Collecting, storing and protecting data crucial to defending your company against legal action has become a routine part of doing business in today's world. Storage and content management specialist EMC is moving to cash in on the process.
With high-profile legal battles such as those currently raging between patent litigants RIM and NTP in the mobile e-mail space, or Qualcomm and Broadcom in the handset technology market, it's clear that managing complex legal activities has become a strategic element of doing business in most industries.
Based on that reality, EMC, based in Hopkinton, Mass., has launched a new set of software and services designed to help companies prepare in advance for such events.
As the cost of hiring lawyers to pore over the reams of information needed to make or break lawsuits continues to climb, it seems likely that helping companies get ready to handle such events could provide EMC with another lucrative business opportunity.

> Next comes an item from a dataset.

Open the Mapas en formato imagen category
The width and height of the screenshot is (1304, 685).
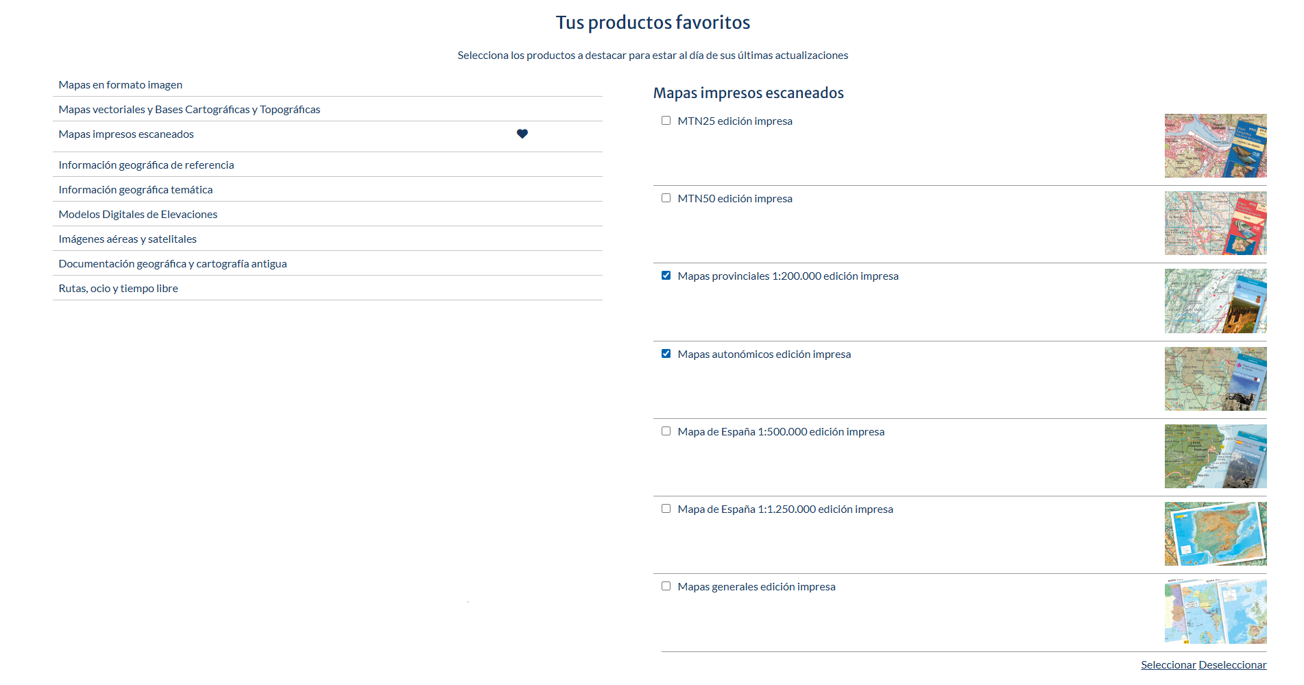coord(121,85)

"This is a business problem that has been around for a long time, but over the last two to three years it has really risen its head as the costs related to the process of legal discovery continue to rise and lawsuits continue to proliferate," said John Gubernat, director of EMC's Compliance Practice.
"Because of the manner in which information is stored by companies today, across so many different types of systems and documents, there's a real cost associated with collecting and preserving important data, and most companies are forced to pay outside firms a lot of money to do the work needed to respond to lawsuits," he said.
Gubernat said that by helping firms better manage the types of information they will need to access in the wake of lawsuit filings, EMC's package could help greatly reduce the amount of money its customers spend paying lawyers to conduct the process of legal discovery.
Dubbed the EMC eDiscovery Solution, the package consists of an integrated array of EMC's information and content management software, as well as networked storage applications and professional services designed to help companies collect and store legally important information.
In addition to helping prepare against potential litigation, Gubernat said, the offering will also help firms manage the process of remaining compliant with the increasing range of government data retention requirements such as the Sarbanes-Oxley Act.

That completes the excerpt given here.